Self-healing machines are becoming a reality, one generative AI (genAI) fault diagnosis tool at a time; one day, even your iPhone will tell you when it thinks it has a problem.
That’s the logical next step to this Apple AI story from MacRumors, which explains that the company is, quite logically, building a ChatGPT-like tool allegedly called “Ask.”
Ask is a focused assistant trained using Apple’s own tech support data. It might use technology similar to the LLMs used by ChatGPT tools, but is built for a narrower and more defined set of tasks: tech support.
In theory, it will diagnose problems and identify solutions from within Apple’s database, be more contextually aware than simple search, and possess more self-directed intelligence than a chatbot.

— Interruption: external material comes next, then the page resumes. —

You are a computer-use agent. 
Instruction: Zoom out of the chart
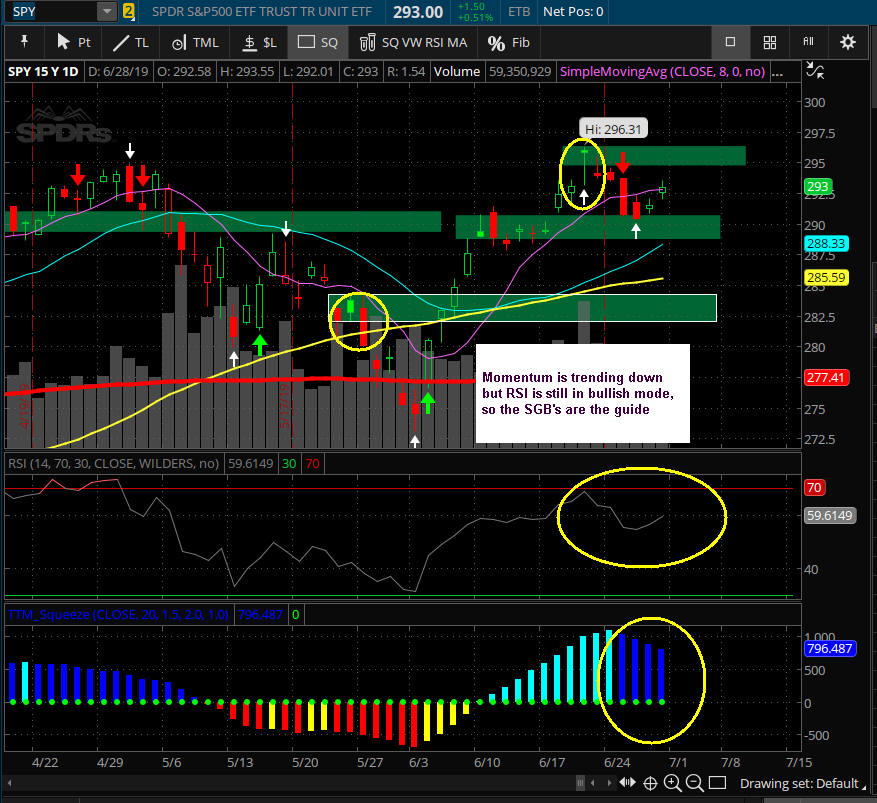click(x=694, y=783)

Apple Ask and smart machines
Ask is reportedly being tested internally by some tech support staffers who must provide feedback on the answers given, presumably to help train the machine and make its answers more accurate over time.
AI analysts have been anticipating devices capable of pre-emptive maintenance for a long time. GenAI might eventually turn out to be the missing link for that kind of self-healing, as it is contextually intelligent. After all, if genAI can enable predictive maintenance on the factory floor, it can do the same in your phone.
As the tech evolves, it’s completely logical to anticipate that iPhones will monitor their own condition over time and alert you when they think they’re having a problem.
At this point, when using Apple Ask, advisors can make up to five additional follow-up queries on the same topic. That makes it a useful tool with which to solve complex or unfamiliar problems.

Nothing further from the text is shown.